Most analysts believe an international rescue is only a matter of time, as Lisbon faces huge debt repayments over the next few months that it will have a hard time meeting at current interest rates.
European Commission President Jose Manuel Barroso said Socrates had assured his EU counterparts that Portugal would come up with the funding it needed over the next few months and that all major parties were committed to cut the country’s budget deficit ― despite disagreement over the exact measures.
German Chancellor Angela Merkel earlier in the day stressed that reaching the budgetary targets over the next three years was “not only important for Portugal but also for the entire eurozone.”
In an effort to finally get ahead of the crisis, eurozone policymakers over the past weeks reached deals on the size and powers of their provisional and future bailout funds, and committed to improve the competitiveness of their economies by targeting wage increases and unsustainable public pension systems.
On Thursday, six non-euro states ― Poland, Bulgaria, Denmark, Romania, Lithuania, and Latvia ― announced that they will also sign up to the competitiveness deal, which has been dubbed the “pact for the euro.” Most of these countries are expected to adopt the euro eventually, so the pact gives them a chance to get their economies in the right shape.
But a growing unwillingness among taxpayers ― and politicians ― in some countries to bet solely on austerity measures to overcome the region’s financial crisis was starting to put some of these plans into doubt.

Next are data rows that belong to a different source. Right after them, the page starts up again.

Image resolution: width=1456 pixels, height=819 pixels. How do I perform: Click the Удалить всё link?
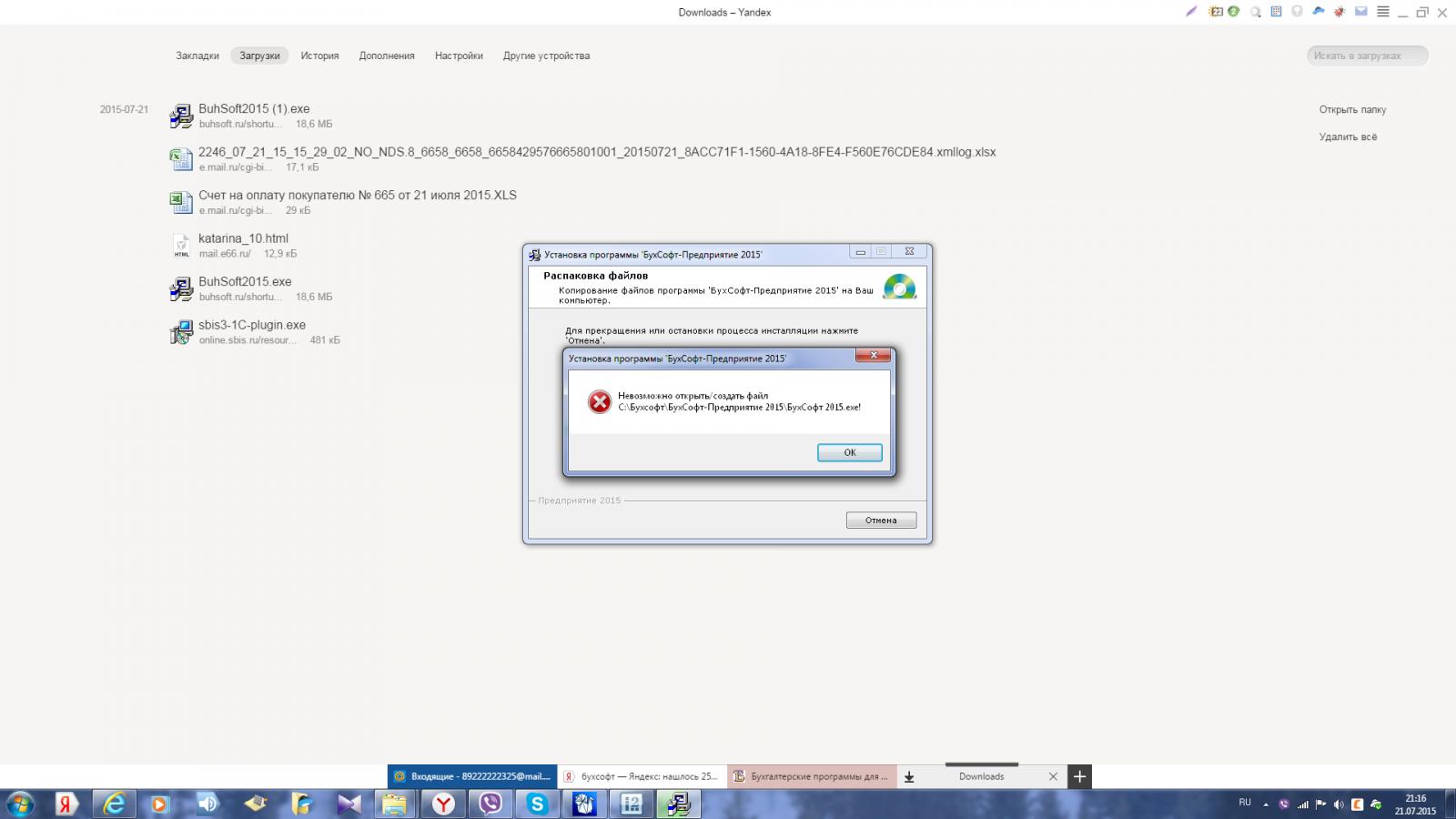pos(1348,136)
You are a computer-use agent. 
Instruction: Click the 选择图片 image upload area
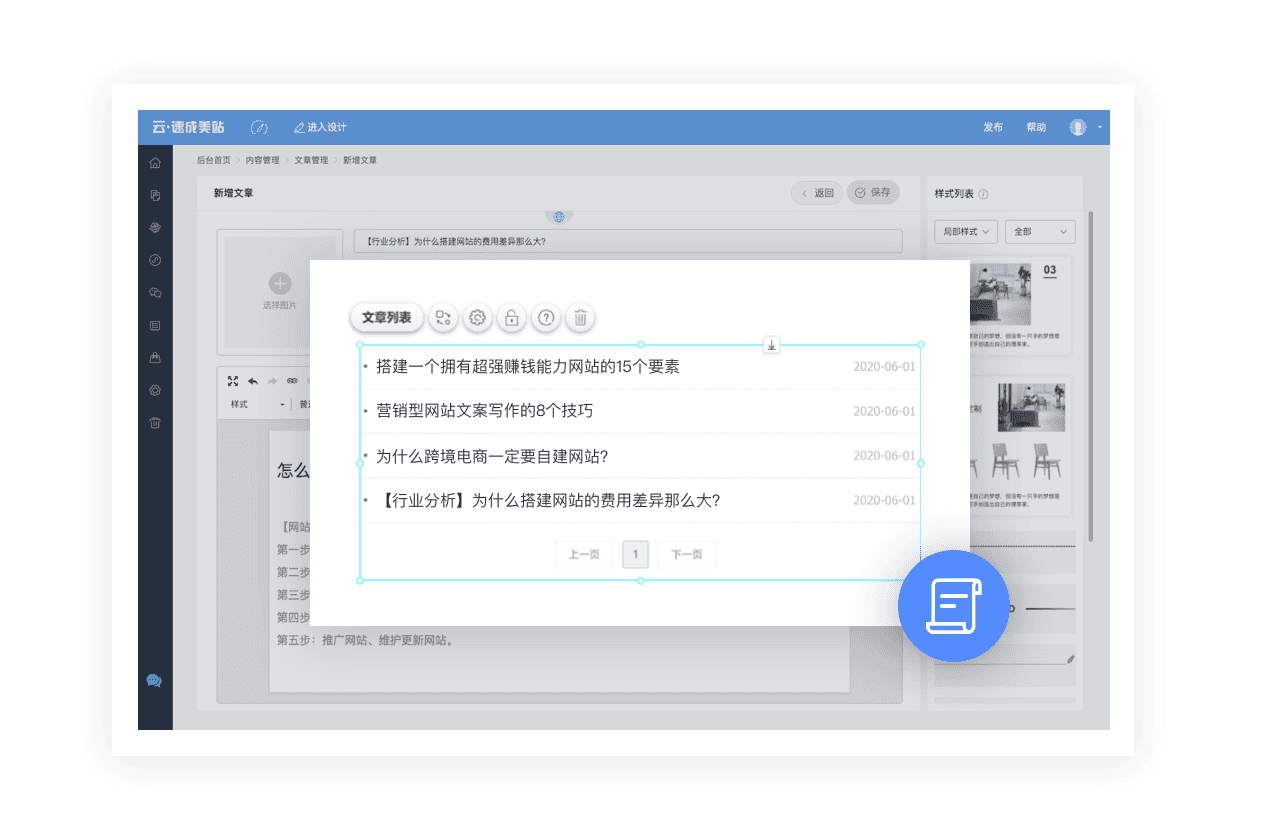click(280, 290)
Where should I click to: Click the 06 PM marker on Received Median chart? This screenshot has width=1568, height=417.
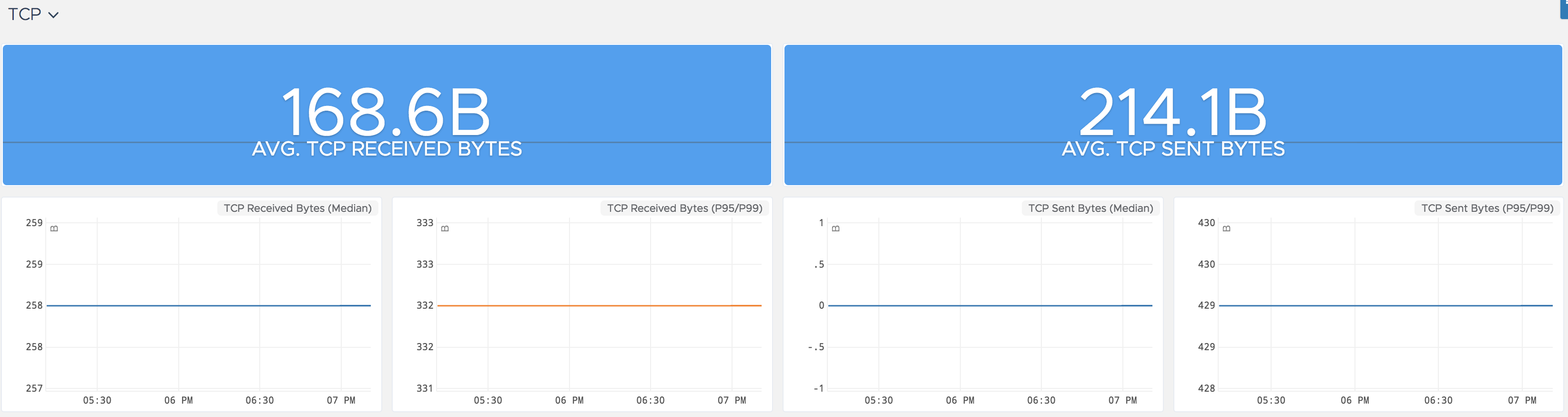click(178, 401)
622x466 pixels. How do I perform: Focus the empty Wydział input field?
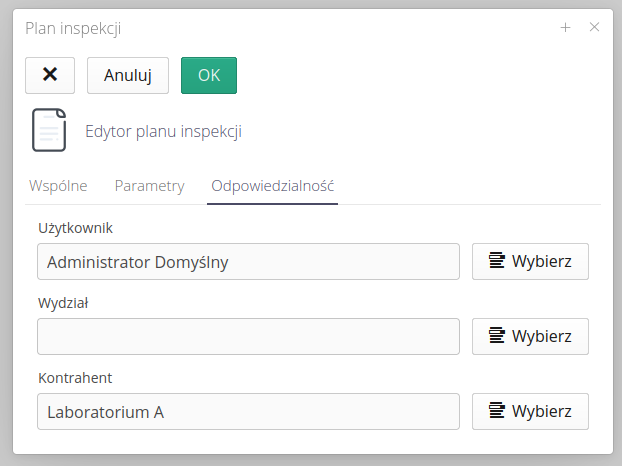coord(248,337)
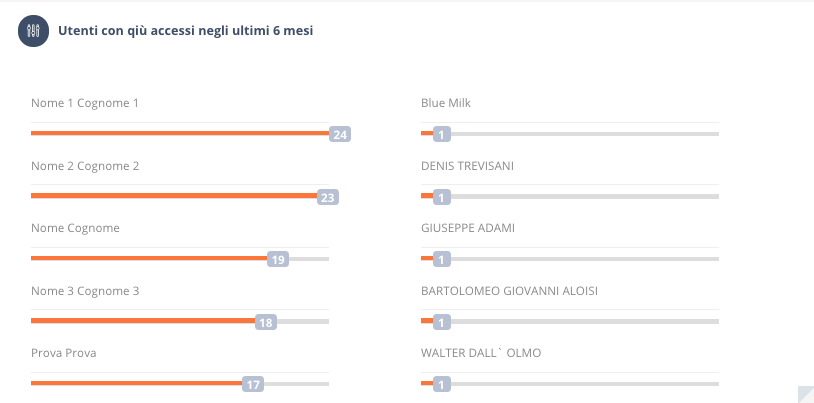The image size is (814, 403).
Task: Open the DENIS TREVISANI user label
Action: (467, 166)
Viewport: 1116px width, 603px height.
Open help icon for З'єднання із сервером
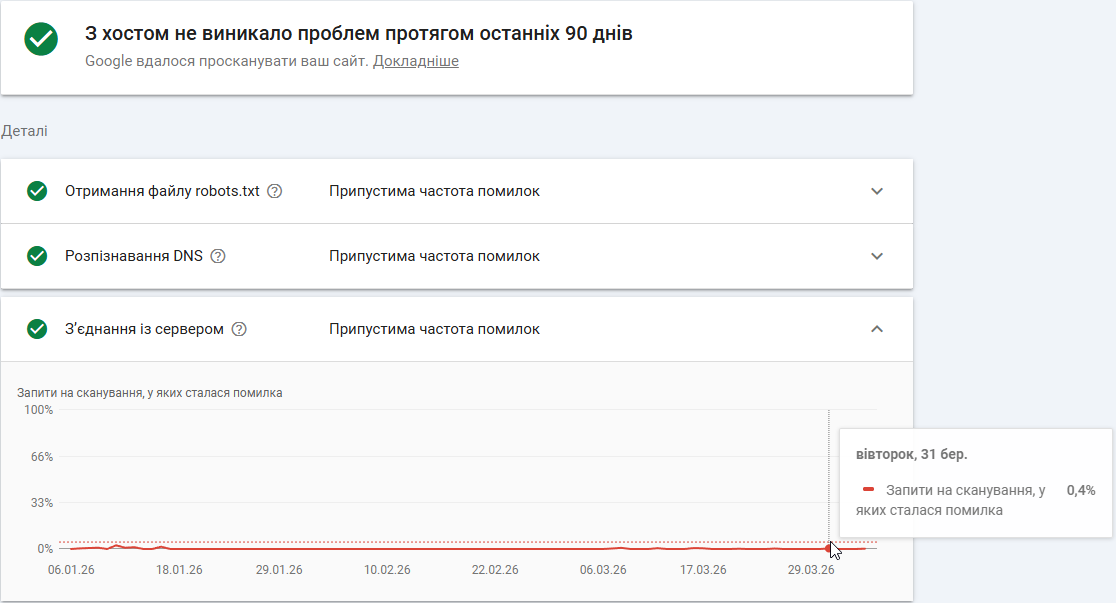239,329
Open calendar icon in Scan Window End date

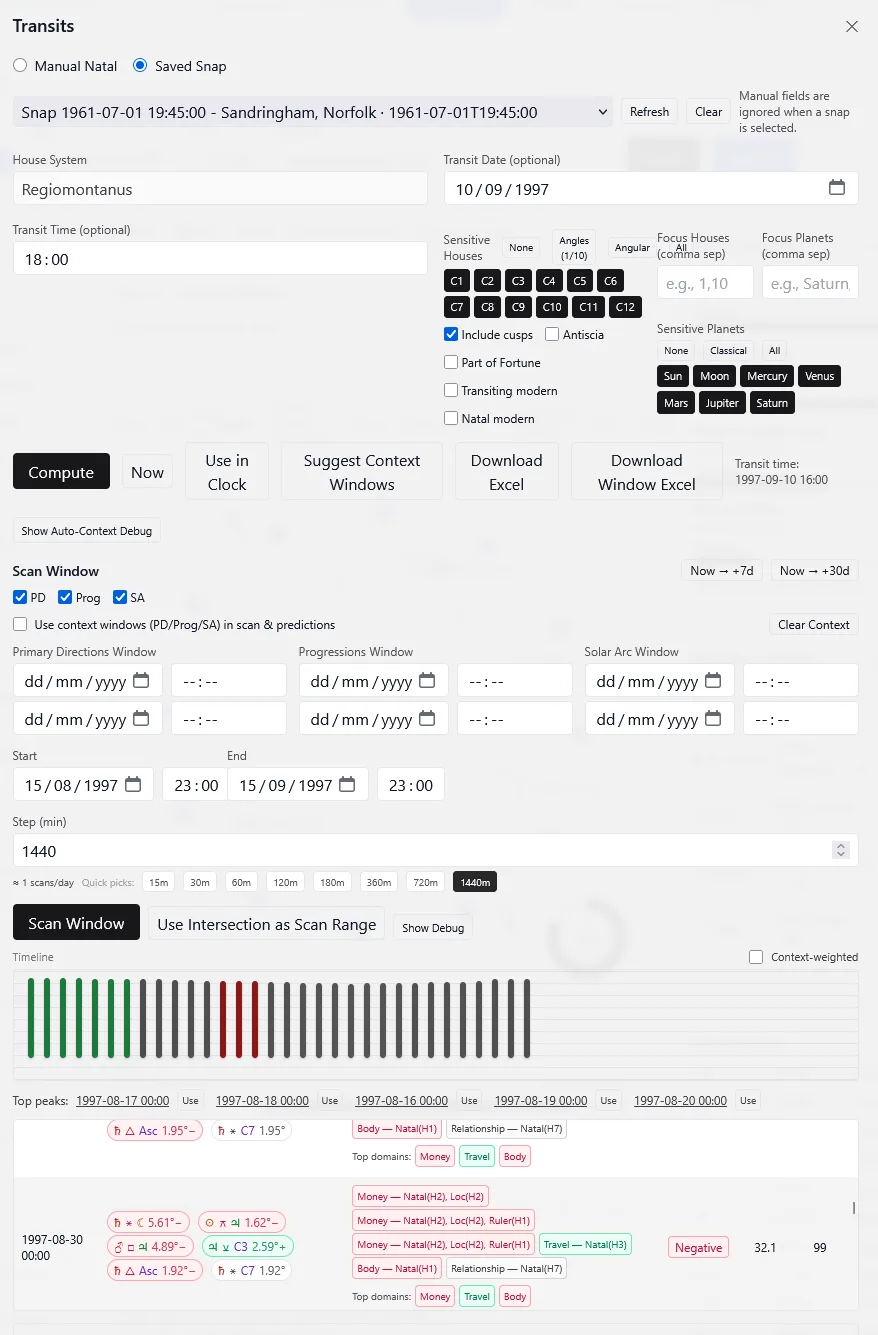pyautogui.click(x=347, y=785)
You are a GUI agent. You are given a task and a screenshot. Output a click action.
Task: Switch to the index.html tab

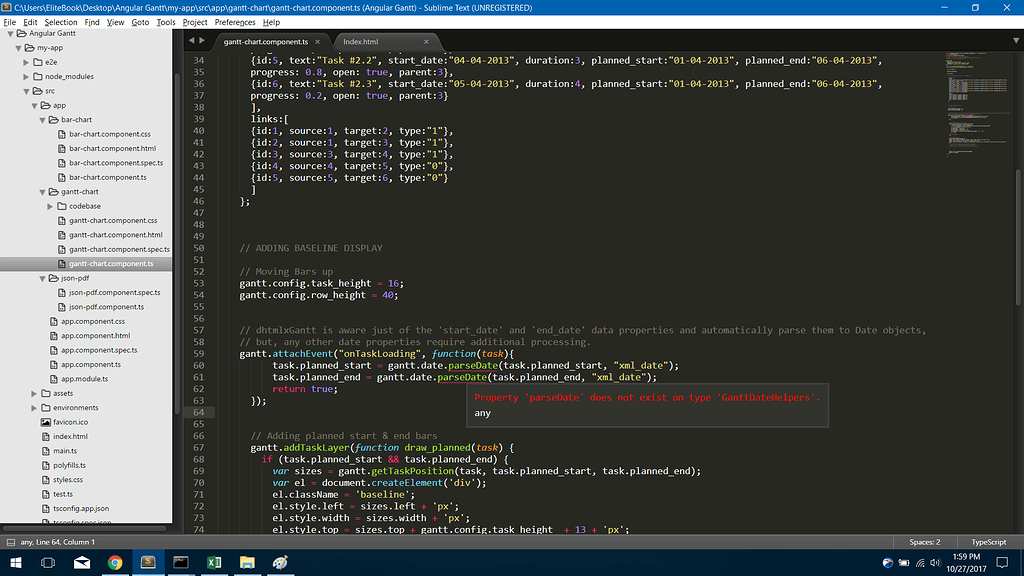point(362,42)
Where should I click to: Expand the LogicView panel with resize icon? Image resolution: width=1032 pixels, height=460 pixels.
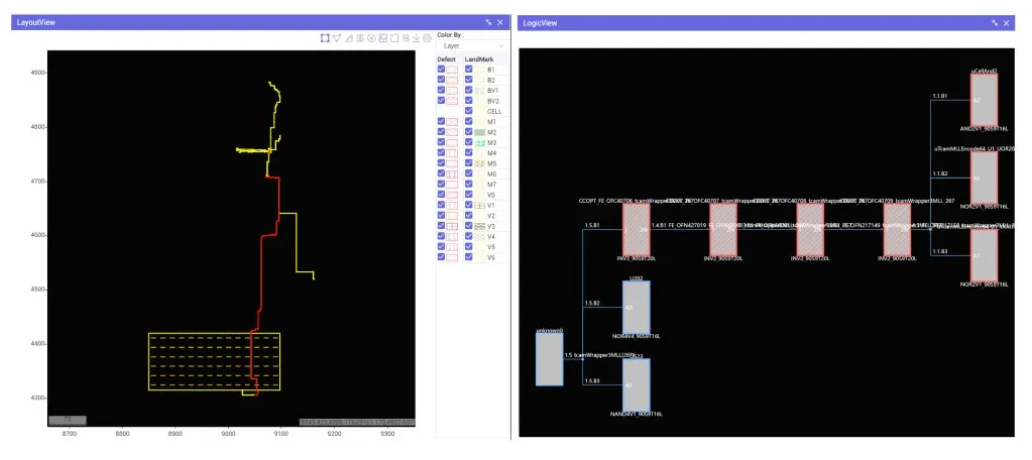995,22
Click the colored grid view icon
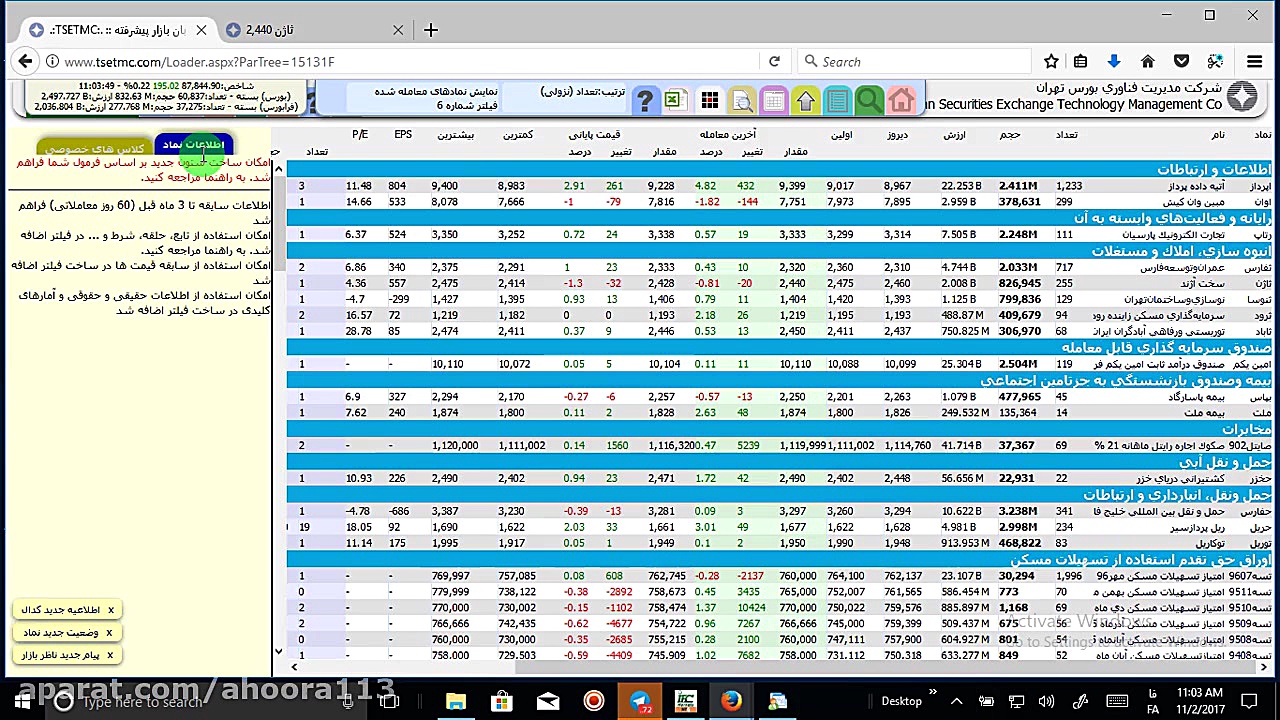 point(709,100)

“The negative developments in Portugal are likely to crowd out the positive message of European leaders agreeing to the so-called comprehensive solution (to the crisis),” Sony Kapoor, managing director of economic think tank Re-Define, said in a note.
On the insistence of Germany, one part of the solution, namely when eurozone states would have to make their capital payments into a post-2013 crisis fund, was tweaked Thursday, unraveling a deal that finance ministers had struck only on Monday.
Two other points ― the technical details of how the current bailout fund will be able to lend the promised 440 billion euros and whether Ireland will get better terms for its bailout deal ― were put off till later.
Ireland’s Prime Minister Enda Kenny said he wanted to wait for the results of bank stress tests out next week before attempting to renegotiate the country’s rescue program.
His government has threatened to make senior bondholders take losses if the stress test uncover bigger-than-expected capital holes in the country’s banks, which have already received some 50 billion euros from the Irish state.
“From the Irish point of view I prefer to deal with substance rather than theory,” he told reporters.
The stress tests will give a clearer picture of the state of the banks and the ability of the Irish government to continue shouldering their losses. But they will also show other eurozone governments, whose banks were prolific lenders to their Irish counterparts, how much they are drawn into the problem.
If the Irish force losses on bank bondholders that could cause huge trouble for banks in Germany, the U.K. and France.
The EU and the European Central Bank have so far ruled out letting big banks fail outright, fearing that it would cause panic on financial markets similar to what happened after the collapse of Lehman Brothers in 2008.
The unwillingness of citizens to continue paying for what many see as the excesses of financial institutions and politicians was visible in Brussels, where close to 20,000 workers protested against the economic measures envisaged by leaders in their drive for more competitiveness.
Police used water cannons and pepper spray to keep demonstrators away from the site of Thursday’s summit and a dozen of police officers were injured in scuffles. The trade unions called the measures an unprecedented attack on Europe’s welfare state, targeting workers with austerity measures while undermining cherished social benefits.